PERT Program

Tip of the Month: September 2005


CARING FOR PATIENTS WITH ADVANCED LIVER DISEASE¹


This month's tip focuses on caring for patients with liver failure. Although less than 2 percent of nursing home deaths are caused by liver failure², the number of nursing home patients with advanced liver disease is likely to increase in the coming years.

The liver is the largest organ in the human body, comprising approximately one-fiftieth of the total adult body weight. It is located in the right upper quadrant extending from the diaphragm to the nipple line and has a fibrous capsule covering. The liver receives approximately 25% of the cardiac output, or nearly 1500 ml of blood per minute.

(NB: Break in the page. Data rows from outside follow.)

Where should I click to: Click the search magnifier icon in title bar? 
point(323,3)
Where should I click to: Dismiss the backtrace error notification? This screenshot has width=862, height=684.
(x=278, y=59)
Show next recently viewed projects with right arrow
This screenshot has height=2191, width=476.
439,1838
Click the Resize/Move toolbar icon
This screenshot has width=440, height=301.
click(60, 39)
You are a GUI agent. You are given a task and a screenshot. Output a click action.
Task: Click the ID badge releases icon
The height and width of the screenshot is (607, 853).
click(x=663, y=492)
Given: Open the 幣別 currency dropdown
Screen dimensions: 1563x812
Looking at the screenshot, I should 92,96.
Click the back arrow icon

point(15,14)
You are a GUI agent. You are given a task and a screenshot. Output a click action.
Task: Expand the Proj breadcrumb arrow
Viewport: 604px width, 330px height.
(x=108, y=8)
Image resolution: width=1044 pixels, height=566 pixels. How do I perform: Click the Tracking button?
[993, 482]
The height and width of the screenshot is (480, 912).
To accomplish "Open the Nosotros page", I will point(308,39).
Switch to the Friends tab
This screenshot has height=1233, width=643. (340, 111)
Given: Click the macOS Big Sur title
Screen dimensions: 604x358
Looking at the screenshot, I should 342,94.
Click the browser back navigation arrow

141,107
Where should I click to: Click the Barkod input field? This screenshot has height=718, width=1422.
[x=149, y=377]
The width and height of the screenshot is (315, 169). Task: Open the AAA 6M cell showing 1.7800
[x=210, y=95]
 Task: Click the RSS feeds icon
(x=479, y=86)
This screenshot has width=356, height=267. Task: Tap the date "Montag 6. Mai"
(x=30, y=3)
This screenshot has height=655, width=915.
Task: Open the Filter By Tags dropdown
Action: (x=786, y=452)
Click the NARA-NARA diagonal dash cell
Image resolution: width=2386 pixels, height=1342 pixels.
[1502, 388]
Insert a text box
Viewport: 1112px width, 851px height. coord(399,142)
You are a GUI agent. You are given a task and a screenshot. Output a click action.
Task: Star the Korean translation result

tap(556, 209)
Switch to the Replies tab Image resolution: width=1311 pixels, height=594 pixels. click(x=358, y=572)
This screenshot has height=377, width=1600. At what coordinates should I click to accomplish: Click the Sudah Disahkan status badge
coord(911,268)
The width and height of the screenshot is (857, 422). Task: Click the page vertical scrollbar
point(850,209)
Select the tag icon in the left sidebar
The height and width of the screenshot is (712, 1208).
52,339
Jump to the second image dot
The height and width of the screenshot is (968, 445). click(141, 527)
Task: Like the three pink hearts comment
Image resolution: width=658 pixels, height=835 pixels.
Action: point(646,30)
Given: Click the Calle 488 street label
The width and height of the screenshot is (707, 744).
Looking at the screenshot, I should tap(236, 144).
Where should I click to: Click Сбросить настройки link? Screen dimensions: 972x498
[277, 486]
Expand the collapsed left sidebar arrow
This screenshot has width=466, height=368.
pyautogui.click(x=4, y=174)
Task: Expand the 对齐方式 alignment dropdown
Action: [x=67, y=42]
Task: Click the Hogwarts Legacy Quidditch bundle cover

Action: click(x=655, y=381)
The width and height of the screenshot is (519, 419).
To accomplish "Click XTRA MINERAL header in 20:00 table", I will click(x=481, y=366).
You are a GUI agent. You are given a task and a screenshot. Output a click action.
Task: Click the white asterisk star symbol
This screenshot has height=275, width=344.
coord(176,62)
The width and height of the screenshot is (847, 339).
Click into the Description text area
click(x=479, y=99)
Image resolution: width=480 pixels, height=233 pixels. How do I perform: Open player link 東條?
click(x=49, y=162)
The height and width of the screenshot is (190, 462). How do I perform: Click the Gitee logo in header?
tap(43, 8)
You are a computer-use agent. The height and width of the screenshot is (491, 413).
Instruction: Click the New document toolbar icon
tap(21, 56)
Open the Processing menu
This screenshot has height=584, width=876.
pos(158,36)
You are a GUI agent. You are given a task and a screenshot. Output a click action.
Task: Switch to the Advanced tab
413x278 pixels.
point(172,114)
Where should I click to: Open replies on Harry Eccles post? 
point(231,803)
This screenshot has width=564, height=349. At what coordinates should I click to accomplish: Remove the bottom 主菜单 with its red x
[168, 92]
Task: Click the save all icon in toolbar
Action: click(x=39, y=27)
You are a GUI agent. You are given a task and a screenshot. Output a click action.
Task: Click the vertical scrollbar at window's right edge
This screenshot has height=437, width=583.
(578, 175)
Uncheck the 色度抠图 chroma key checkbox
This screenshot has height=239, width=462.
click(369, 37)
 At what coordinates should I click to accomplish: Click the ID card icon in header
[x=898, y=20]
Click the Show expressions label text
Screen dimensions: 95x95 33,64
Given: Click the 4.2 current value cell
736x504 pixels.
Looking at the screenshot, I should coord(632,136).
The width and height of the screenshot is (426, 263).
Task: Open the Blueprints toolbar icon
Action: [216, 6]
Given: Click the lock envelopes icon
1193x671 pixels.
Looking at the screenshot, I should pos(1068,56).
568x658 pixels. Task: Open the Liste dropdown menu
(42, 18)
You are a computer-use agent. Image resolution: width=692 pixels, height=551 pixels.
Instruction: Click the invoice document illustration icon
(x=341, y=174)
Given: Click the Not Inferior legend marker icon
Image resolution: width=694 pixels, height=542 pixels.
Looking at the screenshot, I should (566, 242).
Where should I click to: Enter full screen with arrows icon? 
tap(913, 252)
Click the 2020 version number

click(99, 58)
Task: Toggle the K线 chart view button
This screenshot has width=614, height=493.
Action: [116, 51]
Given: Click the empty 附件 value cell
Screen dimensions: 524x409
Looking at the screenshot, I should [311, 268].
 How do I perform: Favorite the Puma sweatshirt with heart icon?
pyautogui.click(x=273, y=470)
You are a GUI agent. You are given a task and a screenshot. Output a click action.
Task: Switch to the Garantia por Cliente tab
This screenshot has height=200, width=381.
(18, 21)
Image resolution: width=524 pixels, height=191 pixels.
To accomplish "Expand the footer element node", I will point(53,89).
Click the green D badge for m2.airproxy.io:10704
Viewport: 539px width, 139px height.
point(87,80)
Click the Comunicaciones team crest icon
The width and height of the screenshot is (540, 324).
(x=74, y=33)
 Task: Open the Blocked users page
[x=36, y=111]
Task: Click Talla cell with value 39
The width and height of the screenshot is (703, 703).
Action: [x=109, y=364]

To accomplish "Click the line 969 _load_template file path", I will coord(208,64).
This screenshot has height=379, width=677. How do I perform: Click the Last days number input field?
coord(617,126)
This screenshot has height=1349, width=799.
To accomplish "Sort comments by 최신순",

Each year, over 23,000 people die in the United States from liver disease, making it the 10th leading cause of death. The primary cause of liver disease in the United States is chronic alcohol abuse, followed closely by Hepatitis C virus. The symptoms of liver disease are similar in most patients, regardless of the cause. Chronic liver disease is characterized by a progressive, irreversible decline in liver function. The term chronic liver disease is often used synonymously with the terms cirrhosis, liver failure, or end-stage liver disease. All of these terms are correct in that they refer to liver disease that is chronic and life-limiting. Chronic liver disease is a terminal illness for which the only curative treatment is liver transplantation. Cirrhosis occurs with all types of chronic liver disease regardless of the cause. It is an irreversible inflammatory process that causes disruption to the structures and functions of the liver. Cirrhosis eventually causes multiple clinical problems, of which three major ones are described below.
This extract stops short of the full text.